RE: Any solution for better performance about a cube with 3 distinct counts on the same source DB table on SQL Server 2008 R2?

SSCommitted

Points: 1502

May 30, 2013 at 2:48 pm

#1619913

Any way to design the underlying tables so you don't need 3 distinct count measures?

1. MG_B and MG_C can be partitioned on column B and C even if the table is partitioned on ColumnA. In this case, you will face some performance issues since the query for MG_B and MG_C will require pulling data across multiple partitions. The performance difference of processing between MG_A and MG_B will be the close to performance difference of running a select distinct query across ColumnA and ColumnB. SSAS works by first querying the data, then aggregating it. Aggregation time for MG_A and MG_B would be somewhat consistent, but the query time will change.

2. Make sure the partition query is optimized so you are not selecting fields that are not used. MG_A only select ColumnA and dimension keys. MG_B only select ColumnB and dimension keys. etc...
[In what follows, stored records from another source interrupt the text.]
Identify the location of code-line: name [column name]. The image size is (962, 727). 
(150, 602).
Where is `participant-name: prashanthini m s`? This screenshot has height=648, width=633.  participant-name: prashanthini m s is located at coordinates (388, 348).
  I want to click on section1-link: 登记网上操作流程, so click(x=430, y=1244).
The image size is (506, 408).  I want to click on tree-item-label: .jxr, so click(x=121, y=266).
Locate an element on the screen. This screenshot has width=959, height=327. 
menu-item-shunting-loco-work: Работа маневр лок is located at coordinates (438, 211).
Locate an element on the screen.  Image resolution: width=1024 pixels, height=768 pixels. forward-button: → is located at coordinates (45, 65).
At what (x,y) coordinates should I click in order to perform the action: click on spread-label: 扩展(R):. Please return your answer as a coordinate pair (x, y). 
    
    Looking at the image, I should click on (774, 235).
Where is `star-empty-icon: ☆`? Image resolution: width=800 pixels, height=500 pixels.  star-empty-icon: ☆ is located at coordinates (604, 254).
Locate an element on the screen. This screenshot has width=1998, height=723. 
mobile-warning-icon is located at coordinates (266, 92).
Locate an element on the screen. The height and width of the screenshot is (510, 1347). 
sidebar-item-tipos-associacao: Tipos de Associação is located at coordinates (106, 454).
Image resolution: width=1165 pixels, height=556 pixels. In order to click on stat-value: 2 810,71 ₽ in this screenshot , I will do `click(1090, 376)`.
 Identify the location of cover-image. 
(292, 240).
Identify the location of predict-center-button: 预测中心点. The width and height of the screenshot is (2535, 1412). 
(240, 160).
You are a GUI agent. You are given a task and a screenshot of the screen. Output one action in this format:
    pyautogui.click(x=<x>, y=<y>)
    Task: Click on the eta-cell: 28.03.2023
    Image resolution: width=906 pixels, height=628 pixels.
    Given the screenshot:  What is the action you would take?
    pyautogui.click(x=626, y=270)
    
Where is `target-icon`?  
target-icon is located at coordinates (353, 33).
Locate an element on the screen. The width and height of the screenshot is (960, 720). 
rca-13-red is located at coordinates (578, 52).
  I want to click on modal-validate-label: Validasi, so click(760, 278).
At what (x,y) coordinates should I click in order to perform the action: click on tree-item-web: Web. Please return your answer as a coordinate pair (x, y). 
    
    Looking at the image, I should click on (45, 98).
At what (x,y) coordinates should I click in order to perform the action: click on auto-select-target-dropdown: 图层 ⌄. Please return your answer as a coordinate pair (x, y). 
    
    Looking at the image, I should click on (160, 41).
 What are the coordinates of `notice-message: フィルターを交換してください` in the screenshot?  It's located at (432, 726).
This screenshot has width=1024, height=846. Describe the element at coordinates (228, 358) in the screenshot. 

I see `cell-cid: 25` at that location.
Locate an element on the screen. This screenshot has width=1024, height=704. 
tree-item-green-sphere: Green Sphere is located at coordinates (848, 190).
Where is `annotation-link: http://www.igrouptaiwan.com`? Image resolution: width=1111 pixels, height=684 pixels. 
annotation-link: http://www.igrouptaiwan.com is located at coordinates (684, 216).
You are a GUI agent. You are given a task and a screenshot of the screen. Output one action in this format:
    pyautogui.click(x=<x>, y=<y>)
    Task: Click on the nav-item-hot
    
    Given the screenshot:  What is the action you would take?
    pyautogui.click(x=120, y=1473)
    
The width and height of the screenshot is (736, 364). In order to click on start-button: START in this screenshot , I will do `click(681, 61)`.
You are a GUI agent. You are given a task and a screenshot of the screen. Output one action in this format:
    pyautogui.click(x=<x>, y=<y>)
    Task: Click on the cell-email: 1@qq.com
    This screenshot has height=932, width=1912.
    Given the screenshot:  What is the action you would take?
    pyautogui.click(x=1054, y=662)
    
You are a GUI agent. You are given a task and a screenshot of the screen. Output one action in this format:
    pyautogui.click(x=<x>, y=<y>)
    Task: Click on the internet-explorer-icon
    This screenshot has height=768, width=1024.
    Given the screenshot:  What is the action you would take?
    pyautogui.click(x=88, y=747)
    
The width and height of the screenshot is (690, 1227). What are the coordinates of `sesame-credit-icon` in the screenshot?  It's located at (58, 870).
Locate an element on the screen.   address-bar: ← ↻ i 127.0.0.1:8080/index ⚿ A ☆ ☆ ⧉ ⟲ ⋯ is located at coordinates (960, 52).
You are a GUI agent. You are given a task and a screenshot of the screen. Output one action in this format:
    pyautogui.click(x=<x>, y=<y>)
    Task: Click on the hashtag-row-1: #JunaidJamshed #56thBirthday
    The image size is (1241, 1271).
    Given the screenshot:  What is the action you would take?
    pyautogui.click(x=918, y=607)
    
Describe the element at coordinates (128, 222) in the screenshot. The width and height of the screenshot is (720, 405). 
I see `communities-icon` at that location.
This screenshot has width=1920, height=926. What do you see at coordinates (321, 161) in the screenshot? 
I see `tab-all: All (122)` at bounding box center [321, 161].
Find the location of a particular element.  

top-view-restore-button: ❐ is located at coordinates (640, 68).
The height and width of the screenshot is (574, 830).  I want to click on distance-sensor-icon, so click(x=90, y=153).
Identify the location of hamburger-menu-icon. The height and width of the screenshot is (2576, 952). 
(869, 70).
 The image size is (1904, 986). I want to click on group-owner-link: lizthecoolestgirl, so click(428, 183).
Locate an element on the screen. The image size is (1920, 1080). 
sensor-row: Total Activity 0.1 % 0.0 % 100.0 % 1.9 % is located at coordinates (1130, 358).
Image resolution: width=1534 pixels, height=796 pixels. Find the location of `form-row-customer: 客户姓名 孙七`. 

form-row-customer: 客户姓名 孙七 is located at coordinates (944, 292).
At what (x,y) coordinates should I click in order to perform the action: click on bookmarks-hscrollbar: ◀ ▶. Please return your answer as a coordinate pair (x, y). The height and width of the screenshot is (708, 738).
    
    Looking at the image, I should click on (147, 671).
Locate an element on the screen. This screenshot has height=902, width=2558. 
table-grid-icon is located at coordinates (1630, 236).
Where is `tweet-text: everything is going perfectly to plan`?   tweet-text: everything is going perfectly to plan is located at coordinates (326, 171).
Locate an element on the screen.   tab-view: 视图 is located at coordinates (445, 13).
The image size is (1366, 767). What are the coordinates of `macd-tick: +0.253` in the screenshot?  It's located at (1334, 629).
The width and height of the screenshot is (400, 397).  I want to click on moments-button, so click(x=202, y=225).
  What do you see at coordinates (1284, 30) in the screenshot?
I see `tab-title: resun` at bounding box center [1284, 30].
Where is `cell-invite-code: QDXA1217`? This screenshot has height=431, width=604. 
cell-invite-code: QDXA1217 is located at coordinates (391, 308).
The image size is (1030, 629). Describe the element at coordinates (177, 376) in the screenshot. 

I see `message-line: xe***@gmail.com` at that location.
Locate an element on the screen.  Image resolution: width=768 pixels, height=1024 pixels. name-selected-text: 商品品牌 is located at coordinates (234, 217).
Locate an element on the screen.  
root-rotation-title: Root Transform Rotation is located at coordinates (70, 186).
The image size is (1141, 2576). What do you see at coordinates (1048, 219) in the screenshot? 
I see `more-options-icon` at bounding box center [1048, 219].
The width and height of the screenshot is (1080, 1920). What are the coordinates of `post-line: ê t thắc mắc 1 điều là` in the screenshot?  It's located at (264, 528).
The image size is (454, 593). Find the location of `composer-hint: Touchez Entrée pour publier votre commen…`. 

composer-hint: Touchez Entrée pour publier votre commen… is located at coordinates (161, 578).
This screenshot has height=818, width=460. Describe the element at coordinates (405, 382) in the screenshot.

3. If you want to partition a distinct count, it must be on the distinct column. The reason is that the distinct counts will be summed across partitions. If you partition MG_B on ColumnA and a value for ColumnB exists in more than one partition, you will be double counting that value.

Ex: ColumnA: 1, ColumnB: 2

ColumnA: 2, ColumnB: 2

ColumnA: 2, ColumnB: 3

Lets assume you have two partitions based on ColumnA. Partition1 is where ColumnA = 1. Partition2 is where ColumnA = 2.

Distinct count of ColumnB in Partition1 is one. Distinct count of ColumnB in Partition2 is two. In the MG_B, when you analyze the data, you will end up with the distinct count equaling three, one from Parittion1 and two from Partition2.

4. You wouldn't be able just build the latest partition. Once you have the measure groups partitioned, you only need to reprocess partitions that are affected by updates in your data. In my SSAS solutions, I always create a SQL table that maintains all the partition definitions for all measure groups. During the data processing of my DW, I'll flag which partitions are affected and then have a process run through the table to processes specific partitions.

Efficiently processing large SSAS solutions in my opinion is a bit complicated and MS has not provided a great way to manage it yet. I've only used MOLAP in my SSAS solutions and create custom processing methods to make it efficient.

I start by creating tables to maintain SSAS dimensions and SSAS measure group and partitions. As my DW is being processed, it'll flag which dimensions need to be updated and which partitions need reprocessing. The latest version also creates new records in the partition table when a new partition needs to be created. I have an SSAS process task that runs after the DW and it checks these tables to build out the XMLA to only update the dimensions that have changes. The SSAS process also creates/alters partitions and processes the ones that need reprocessing. All of this is built using SQL and SSIS. If I get enough requests, I'll do a full write up on this.